Elle se jeta dans ses bras, avant de le prendre par la main pour le mener ailleurs.
-Comment vas-tu ? Je suis ravie de te revoir... Mais viens, allons dans un endroit un peu plus calme pour parler. D'accord ?
White demon, where's your selfish kiss? White demon sorrow will arrange. Let's not forget about the fear, black invitation to this place that cannot change. While strangely holy, come for a rain.
La toxicité de cette ville l’étouffait. Rien, rien en cet endroit ne lui donnait l’impression d’être à sa place. Rien si ce n’est ce large sourire qui s’afficha sur le visage d’Anya. Qu’importe où elle était, qu’importe si ses voisins étaient des pirates, elle restait la même. Cette même fille qui, au cœur de ses pires cauchemars, lui avait tenu la main et murmurait des mots d’encouragement. Son étreinte, brève mais suffisante, le replongea dans le réconfort, la sécurité. Entre ses bras, Brynjár se sentait à sa place. One-Eyed-Willy ne comptait plus, Anya abolissait tout ça. Son corps gracile contre le sien, ses bras maigrelets autour de son cou. Tout comme au fond des mines, elle surgissait d’un endroit de torture pour égayer sa journée.

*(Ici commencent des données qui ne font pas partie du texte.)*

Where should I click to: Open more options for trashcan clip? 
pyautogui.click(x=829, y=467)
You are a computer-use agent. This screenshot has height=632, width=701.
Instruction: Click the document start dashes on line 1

Et comme toujours en sa présence, Bryn ne put retenir son sourire. Leurs mains se trouvèrent et Anya l’emmena. Le garçon perdu ne s’en plaindrait pas, cette rue lui rappelait la piraterie. La nuit éternelle qui plongeait Neverland dans une lente dépression acide ne faisait qu’accentuer cette impression. One-Eyed-Willy était une pauvresse se lamentant sur son sort. Bryn, il n’y voyait que la misère et les stigmates d’une vie désabusée. Il aurait tant aimé pouvoir emmener Ana loin de tout ça, l’arracher aux bras cadavériques de cette ville nauséabonde pour la ramener chez elle, chez eux, à l’Arbre du Pendu. Mais la réalité le rattrapait, lui rappelant que la demoiselle avait grandi et que désormais sa place n’était plus auprès des enfants candides et innocents.
- Je vais bien. Et toi ? Je suis d’accord, allons-nous-en.
Brynjár jeta un rapide regard à cette petite bande d’artistes qui formaient la nouvelle famille d’Anya. Ces gens-là étaient ceux avec qui elle passait le plus clair de son temps. Ces gens-là étaient sa bande d’enfants perdus à elle. C’étaient eux qui le remplaçaient, lui qui n’était plus présent pour elle. Cela ne fit que le plonger un peu plus dans l’amertume. Cependant, Anya avait pu recréer un cocon, elle était parvenue à s’en sortir et pour cela, Bryn était heureux.
Ils marchèrent quelques instants, se fichant des badauds et des hauts bâtiments sombres. Bryn ne se préoccupait plus de rien si ce n’est des mèches brunes de la jeune fille qui volaient dans son dos. Elle avait cet effet apaisant sur lui, comme si sa simple main pouvait le rendre plus fort. Ensemble, ils étaient tellement puissants, presque invincibles. Brynjár en avait l’impression en tous cas. Dans un rire presque trop enfantin, il reprit :
- Tu m’emmènes où ?
Il avait tenu à vivre la revoir, à se plonger dans son quotidien mais de quoi était-il fait ? Comment se déroulait la vie d’une personne habitant à One-Eyed-Willy ? Bryn n’en avait pas la moindre idée ! Sa curiosité le poussait à vouloir en savoir davantage mais jusqu’à présent, ce qu’il avait vu ne lui donnait pas l’envie de creuser plus. Anya lui réservait peut-être des surprises ...
- Je n’aime pas cette ville ...
Anya devait s’en douter. Mais cette phrase lui était venue si naturellement que Brynjár n’avait pu s’empêcher de l’extérioriser.